*EXERCISE BRIEF*: Line tally for "Sort": state how many lines of the entries include it, with no other text.

*Stored entries*:

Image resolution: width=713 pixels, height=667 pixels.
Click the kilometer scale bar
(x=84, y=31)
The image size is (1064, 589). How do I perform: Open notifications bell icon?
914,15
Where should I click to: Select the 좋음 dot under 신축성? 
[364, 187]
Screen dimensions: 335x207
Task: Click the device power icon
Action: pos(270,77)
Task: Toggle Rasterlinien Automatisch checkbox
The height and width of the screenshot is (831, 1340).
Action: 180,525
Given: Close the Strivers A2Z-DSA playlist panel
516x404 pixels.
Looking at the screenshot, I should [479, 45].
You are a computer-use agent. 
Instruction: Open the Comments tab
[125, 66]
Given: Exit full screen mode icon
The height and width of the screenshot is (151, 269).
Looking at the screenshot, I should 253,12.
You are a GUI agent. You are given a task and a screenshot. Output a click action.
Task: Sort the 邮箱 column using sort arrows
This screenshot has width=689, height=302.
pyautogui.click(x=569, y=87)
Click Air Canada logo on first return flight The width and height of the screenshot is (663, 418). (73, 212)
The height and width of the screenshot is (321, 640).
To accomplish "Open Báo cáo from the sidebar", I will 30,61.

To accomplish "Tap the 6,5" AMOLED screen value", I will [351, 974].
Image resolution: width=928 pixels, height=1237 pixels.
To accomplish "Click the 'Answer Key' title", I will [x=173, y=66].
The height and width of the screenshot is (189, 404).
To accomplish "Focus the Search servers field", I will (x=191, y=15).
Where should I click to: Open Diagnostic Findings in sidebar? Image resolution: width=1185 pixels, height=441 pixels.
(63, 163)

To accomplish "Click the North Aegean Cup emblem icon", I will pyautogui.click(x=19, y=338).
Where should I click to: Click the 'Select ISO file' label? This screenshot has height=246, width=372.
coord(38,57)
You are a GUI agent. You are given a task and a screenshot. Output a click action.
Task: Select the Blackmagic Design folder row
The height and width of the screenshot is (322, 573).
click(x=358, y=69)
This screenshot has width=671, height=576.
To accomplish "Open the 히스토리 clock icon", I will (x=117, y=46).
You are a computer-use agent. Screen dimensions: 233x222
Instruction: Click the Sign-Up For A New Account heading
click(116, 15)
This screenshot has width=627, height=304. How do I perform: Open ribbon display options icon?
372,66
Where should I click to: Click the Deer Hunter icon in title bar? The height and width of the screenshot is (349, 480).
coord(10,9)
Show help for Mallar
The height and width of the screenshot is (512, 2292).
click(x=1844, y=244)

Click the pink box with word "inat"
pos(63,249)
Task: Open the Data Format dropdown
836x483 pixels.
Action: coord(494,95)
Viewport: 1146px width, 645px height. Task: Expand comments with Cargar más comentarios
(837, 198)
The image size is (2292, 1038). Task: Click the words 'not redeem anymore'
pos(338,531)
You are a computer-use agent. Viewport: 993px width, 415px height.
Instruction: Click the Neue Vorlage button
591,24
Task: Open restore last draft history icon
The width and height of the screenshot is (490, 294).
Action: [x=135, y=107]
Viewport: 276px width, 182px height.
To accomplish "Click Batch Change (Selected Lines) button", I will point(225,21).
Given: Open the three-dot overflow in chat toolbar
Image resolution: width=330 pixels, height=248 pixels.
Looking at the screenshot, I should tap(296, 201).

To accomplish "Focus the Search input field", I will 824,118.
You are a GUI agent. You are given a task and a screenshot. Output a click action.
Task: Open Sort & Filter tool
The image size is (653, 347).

*EXERCISE RESULT*: 2